Platform Security & Offense Tooling

Published on May 22, 2026

Today's AI news: Platform Security & Offense Tooling, Censorship Circumvention & Network Privacy, Open-Weight Model Proliferation, AI Industry Consolidation & Monetization, Agent Architectures & Human-AI Collaboration, Research & Hacker Craft. 22 sources curated from across the web.

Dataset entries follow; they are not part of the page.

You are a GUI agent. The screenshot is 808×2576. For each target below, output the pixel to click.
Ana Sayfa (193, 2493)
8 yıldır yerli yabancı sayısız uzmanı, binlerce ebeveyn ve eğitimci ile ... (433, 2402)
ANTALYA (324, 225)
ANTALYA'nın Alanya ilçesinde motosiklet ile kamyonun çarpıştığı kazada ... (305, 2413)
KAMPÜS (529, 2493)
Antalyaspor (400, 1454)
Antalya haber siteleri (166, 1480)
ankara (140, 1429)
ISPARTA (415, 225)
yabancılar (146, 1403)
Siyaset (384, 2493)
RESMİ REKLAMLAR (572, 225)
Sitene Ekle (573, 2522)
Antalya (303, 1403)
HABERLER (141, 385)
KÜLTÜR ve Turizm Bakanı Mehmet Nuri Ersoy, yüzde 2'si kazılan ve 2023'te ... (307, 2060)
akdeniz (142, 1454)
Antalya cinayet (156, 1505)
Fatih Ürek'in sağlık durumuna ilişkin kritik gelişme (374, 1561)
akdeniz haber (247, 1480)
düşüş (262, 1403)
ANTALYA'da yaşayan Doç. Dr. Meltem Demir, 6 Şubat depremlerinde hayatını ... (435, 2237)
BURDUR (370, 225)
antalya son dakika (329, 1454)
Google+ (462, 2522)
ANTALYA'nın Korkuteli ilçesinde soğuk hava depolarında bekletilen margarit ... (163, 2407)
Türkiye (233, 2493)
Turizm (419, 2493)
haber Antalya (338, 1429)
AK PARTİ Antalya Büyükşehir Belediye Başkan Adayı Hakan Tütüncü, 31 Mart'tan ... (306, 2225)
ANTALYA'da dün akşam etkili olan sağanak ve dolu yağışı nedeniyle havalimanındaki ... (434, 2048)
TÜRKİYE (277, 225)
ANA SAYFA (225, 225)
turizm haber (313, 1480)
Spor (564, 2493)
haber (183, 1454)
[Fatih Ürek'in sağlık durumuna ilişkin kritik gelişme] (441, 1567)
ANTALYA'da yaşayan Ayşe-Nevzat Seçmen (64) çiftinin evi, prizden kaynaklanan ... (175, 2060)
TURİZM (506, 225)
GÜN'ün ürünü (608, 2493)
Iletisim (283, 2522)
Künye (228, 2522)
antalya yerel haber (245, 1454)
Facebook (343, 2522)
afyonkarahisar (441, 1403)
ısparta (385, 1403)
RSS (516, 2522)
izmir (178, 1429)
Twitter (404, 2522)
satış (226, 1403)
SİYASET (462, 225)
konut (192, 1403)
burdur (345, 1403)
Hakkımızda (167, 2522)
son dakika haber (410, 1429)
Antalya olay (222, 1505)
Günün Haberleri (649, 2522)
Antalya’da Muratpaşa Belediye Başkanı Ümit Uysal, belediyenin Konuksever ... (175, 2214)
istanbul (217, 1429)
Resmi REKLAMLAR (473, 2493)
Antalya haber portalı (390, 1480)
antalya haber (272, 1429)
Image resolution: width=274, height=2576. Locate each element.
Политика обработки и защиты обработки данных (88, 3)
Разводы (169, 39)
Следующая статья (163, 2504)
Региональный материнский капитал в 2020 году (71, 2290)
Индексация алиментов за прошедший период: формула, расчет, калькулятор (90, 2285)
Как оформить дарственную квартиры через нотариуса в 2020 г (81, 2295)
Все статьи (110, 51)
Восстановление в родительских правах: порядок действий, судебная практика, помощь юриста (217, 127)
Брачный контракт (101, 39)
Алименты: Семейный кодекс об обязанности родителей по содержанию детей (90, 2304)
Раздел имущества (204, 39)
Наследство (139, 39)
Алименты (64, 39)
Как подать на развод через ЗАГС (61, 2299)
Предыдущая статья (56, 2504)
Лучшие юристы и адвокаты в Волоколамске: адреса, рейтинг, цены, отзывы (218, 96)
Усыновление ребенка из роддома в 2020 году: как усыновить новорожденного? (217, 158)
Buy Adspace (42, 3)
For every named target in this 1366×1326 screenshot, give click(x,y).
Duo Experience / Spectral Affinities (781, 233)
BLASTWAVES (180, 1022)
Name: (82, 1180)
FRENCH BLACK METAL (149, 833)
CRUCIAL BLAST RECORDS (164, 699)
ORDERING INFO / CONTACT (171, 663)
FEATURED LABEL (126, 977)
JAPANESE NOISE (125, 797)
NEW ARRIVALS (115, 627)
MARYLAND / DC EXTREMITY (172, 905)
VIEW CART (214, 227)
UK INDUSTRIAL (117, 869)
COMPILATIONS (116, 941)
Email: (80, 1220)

Platform Security & Offense Tooling

GitHub disclosed it is investigating unauthorized access to its internal repositories, stating: "We currently have no evidence of impact to customer information stored outside of GitHub's internal repositories (such as our customers' enterprises, organizations, and repositories), we are closely monitoring our infrastructure for follow-on activity" (more: https://twitter.com/github/status/2056884788179726685). The language is deliberately scoped — internal repos only, no customer data impact confirmed — but the public acknowledgment suggests the incident is non-trivial. Internal repositories at a platform hosting over 100 million developers contain source code, CI/CD pipeline definitions, deployment configurations, and infrastructure secrets. Anyone who has done incident response knows the difference between "no evidence of impact" and "confirmed no impact" — the former means the investigation is still running. Coming months after CVE-2026-3854, where a single git push could trigger unsandboxed code execution on GitHub storage nodes via the babeld proxy — giving access to millions of public and private repositories on compromised nodes — this is starting to look like a pattern rather than a one-off. The phrase "monitoring our infrastructure for follow-on activity" is incident response language for "we found the footprints but we're still mapping how far the intruder went."

Meanwhile, the offensive security tooling ecosystem around AI coding assistants hit another milestone. A new Claude Code plugin called hackingtool-plugin packages 183 pentesting and OSINT tools into a natural-language skill interface, wrapping the established Z4nzu/hackingtool project (more: https://github.com/AKCodez/hackingtool-plugin). The inventory spans 20+ categories: information gathering (Amass, nmap, Subfinder, TruffleHog), web attack tools (Nuclei, ffuf, Gobuster, Katana), post-exploitation frameworks (Havoc C2, Sliver, PEASS-ng), Active Directory tooling (BloodHound, Impacket, NetExec), cloud security scanners (Prowler, Pacu, Trivy), and mobile security (Frida, MobSF). Of the 183 tools, 56 are classified as plug-and-play; the other 127 depend on the execution environment. Every invocation routes through a central ht_run.py script that auto-selects the right backend — native Bash, WSL, or purpose-built Docker images from ProjectDiscovery, TruffleSecurity, and Kali Linux registries.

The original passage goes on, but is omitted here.